Калач гоняет по двору на велосипеде уже без сестренки. Дворничиха жжет костер из листьев и мусора, а женщина из окна кричит, что и так ей нечем дышать. Самое главное в цитрусовом желе, пока оно только полузастыло, успеть накапать в него из ложки капельки варенья. Если они получатся по-настоящему маленькими, то не провалятся до дна, а повиснут выше и ниже, тут и там, тихо сверкая. Очень важно, чтобы горячее желе бабушка налила именно в стакан, и когда оно вместе с бусинками окончательно замрет, на них можно смотреть снизу, сбоку, сверху — на свет, на солнце, на огонь плиты. И еще самое вкусное в цитрусовом желе — это то, что оно подрагивает на ложке, как живое. Правильный же способ поедания конфет «Вечерний звон» таков: 1) аккуратненько зубами отделить от верхушки облитый шоколадом орешек; 2) прожевать его отдельно, чтобы, если он окажется сухим и горьким…

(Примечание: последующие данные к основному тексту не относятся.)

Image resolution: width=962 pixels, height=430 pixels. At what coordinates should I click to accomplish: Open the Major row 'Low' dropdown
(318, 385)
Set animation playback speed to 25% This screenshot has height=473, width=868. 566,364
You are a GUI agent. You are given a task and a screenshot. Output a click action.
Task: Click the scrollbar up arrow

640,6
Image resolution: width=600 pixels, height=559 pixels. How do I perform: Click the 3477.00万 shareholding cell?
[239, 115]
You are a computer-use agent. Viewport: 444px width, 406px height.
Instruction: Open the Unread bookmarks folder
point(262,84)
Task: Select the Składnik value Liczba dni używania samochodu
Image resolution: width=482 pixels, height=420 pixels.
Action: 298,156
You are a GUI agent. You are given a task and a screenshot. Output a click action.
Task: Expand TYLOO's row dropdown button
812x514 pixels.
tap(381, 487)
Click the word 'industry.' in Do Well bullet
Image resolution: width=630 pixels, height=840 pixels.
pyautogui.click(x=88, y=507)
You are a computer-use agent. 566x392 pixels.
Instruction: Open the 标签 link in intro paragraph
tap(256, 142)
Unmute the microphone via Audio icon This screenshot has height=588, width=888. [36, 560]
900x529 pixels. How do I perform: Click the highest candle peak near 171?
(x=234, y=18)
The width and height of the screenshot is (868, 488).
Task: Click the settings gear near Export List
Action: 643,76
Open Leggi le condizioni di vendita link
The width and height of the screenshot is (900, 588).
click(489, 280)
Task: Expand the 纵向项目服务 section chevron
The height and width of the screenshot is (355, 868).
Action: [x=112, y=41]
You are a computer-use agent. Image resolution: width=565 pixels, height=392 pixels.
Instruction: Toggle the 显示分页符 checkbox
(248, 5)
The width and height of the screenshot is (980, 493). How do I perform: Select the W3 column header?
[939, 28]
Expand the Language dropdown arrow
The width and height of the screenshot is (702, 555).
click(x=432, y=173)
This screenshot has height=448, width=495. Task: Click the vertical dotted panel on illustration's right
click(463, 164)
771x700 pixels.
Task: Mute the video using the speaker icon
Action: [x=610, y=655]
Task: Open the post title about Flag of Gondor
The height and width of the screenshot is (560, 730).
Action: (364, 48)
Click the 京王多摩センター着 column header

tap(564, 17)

— Ширява-а-а! — вдруг орет Сережа до боли в гландах, потому что они опять преувеличенно большие. — Леха! Вейцик! — и воет, закинув голову к их освещенным окнам: — Меня загипнотизировали!
Верхний край серого облака смугло-розов и, значит, еще видит солнце. Сначала он возьмет губами черный фломастер и нарисует в «Дневнике наблюдений» тучу с дождем, а потом обнимет губами желтый…
— Серый, не трусь! — они бегут к нему от гаражей наперегонки.
Ширява, перепрыгнув через кусты, налетает первым:
— Где? А ну?
Обежав кусты, и Вейцик с пыхтением дергает за руки:
— Вот же халтурщики! И что за страна — работать никто не умеет! — и плечи приподнимает высоко-высоко.
— Не нравится — вали в свой Израиль! — Ширява дергает Сережины руки сильней, еще сильней. — Навеки сработано — понял? И без единого гвоздя!
Вейцик начинает сопеть, примеряясь, в какую скулу Ширяве заехать.
— Мужики! — встревает между ними Сережа. — Вы чего, мужики?
— Тяни давай! — командует Леха и Сережу за левый локоть поддевает. А Вейцик тогда, упершись в него коленом, тянет за правый:
— Позвал дед бабку!
— Молчи!
— Позвала внучка Жучку!
— Заткнись! Силы береги!
Вдруг кто-то из них пукает, но никому не до смеха — все падают на землю. И заколдованные костяшки глухо вдавливаются в битый кирпич.
— Дохлый номер! — сопит Вейцик. — Медицина бессильна.
— Точно! — говорит Леха. — Надо «скорую» вызывать. И, мокрая грязь стала сквозь брюки вдруг слышна.
— Тебе хорошо. Завтра можешь спокойно в школу не ходить. — Вейцик обеими руками штанины себе трет. Пальцы слюнявит и снова трет. — А мне еще к Чебоксаре потом, к дуре этой.
— Пойдешь?! — И не понять по Лехиному вою, чего он вдруг психует. — Ты к ней пойдешь?
Из костяшек пальцев кровь сочится. Но небольно, как из другого человека.
— Ну, ладно. Выздоравливай. Мы тебя завтра проведать придем, — говорит Вейцик и руками разводит широко. — Медицина бессильна.
И они уходить начинают. Но потом Леха возвращается от кустов и шарф с себя снимает и на Сереже завязывает, потому что у него есть сопливый младший брат и Ширява привык.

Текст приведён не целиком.